LORANT, usta bir poker oyuncusunu andırıyor. Beş benzemeze ‘‘almaz’’ geçip, sonra da ‘‘rest’’ çeken..

Öyle bir takım çıkarmış ki sahaya, buram buram ‘‘hücum’’ kokuyor. Nefes kapasitesi sınırlı Rapaiç, Revivo ile birlikte oynuyor. Abdullah'ı geri çekip, Fatih, Ümit, Zoran'la beraber, dörtlü savunma yaptırıyor. Orta alanda göbekte Johnson, sağında Ogün, solunda Rapaiç.. Ofansif orta saha Revivo, önlerinde Serhat'la Andersson..

G.Saray, orta alanda üstünlüğü ele geçirebilse ve kanatları kullanabilse; top tekniği yüksek, becerili, ancak mücadele gücü kendisine oranla fazla olmayan F.Bahçe'yi yıpratabilecek.. Ama, sarı-kırmızılı formayı giyenler, Avrupa'dan tanıdıklarımız değil.. Bunlar, onların ‘‘klonlanmış’’ hali.. Durum böyle olunca, F.Bahçe ‘‘sazı’’ eline alıyor. Hücum teşebbüsleri, ofansif düşünce zenginliği, hep sarı-lacivertlilerde.. Sağda Ogün, solda Rapaiç, ortada Revivo, G.Saray savunmasını ‘‘haşat’’ ediyor. Andersson'a gerekli ortalar yapılabilse, Serhat da biraz arkadaşlarına ayak uydurabilse, iş baştan çözülecek.. O zaman, Rapaiç'in ustalık kokan harika vuruşuna da belki gerek kalmayacak. Rapaiç'in kış uykusuna yattıktan sonra, durup durup turnayı gözünden vurduğunu belirtmemek haksızlık olur.. Müthiş frikiği de Mondragon'un becerili ellerine takılmasa, Kadıköy ‘‘Rapaiç’’ sesleriyle inleyecek. Erken zafere bir başka engel, Rapaiç'in vuruşuna dokunan Andersson'un ‘‘milimetrik’’ ofsaytı..

NE FARK EDER

İkinci yarıda G.Saray'ın beraberlik çabaları, bunda başarılı olacak beceriyi gösterememesi, zaten şöhretli olan ‘‘sinirsel zafiyetini’’ beraberinde getiriyor. Eller, kollar, kırmızı kartlar sahnede.. ‘‘F.Bahçe, acaba skorun üstüne yatmaya mı çalışıyor?’’ diye düşünürken, 50 bin seyircili filmin Marlon Brando'su Rapaiç, enfes bir hareketle Emre'den sıyrılıyor ve engelleme sonucu düşürülüyor. Emre kırmızı kartla dışarı ve G.Saray 10 kişi.. Ardından, Serhat'a kafayı yapıştıran Batista, sonra da Hasan Şaş oyun dışı.. En sonunda da Bülent Korkmaz.. Sen nasıl kaptan, nasıl bir lidersin Bülent? Yangına körükle giden bir kaptan olur mu?

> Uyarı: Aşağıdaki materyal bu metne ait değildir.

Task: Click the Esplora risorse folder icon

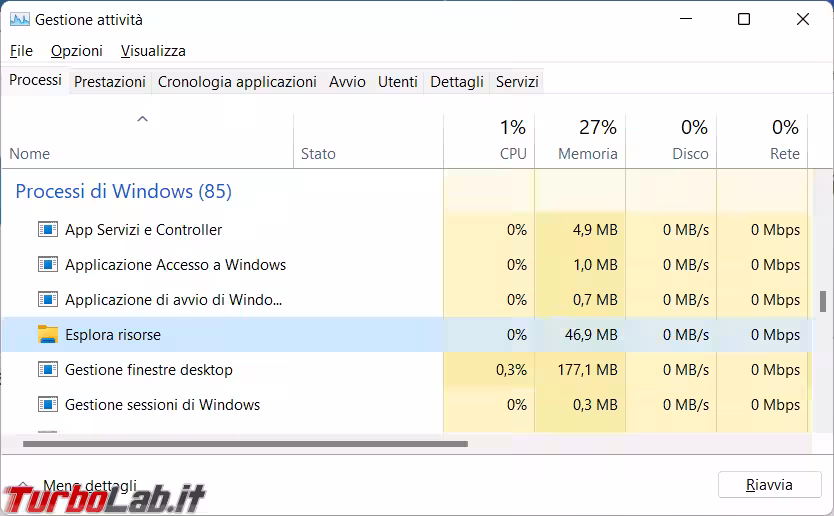Action: 47,335
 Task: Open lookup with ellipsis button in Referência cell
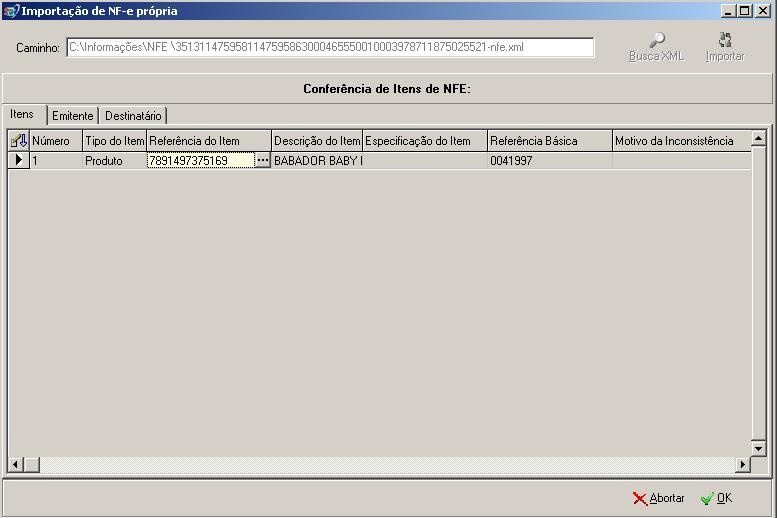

Yedi kişiyle oynayan G.Saray'ın artık tek amacı, 90 dakikayı tamamlamak.. Hiçbir oyuncusu atılmadan, hükmen yenilmemek için bu sayıyla bitirmek ve fark yememek. G.Saray bunu başarıyor.. Oktay'ın ve Serhat'ın beceriksizliği sayesinde fark yemekten de kurtuluyor. Şimdi denecek ki, G.Saray yedi kişi kalmasa bu maç böyle bitmezdi. Hayır, hiç de öyle değil.. Ha sahada 11 hayalet, ha 7 hayalet.. Ne fark eder?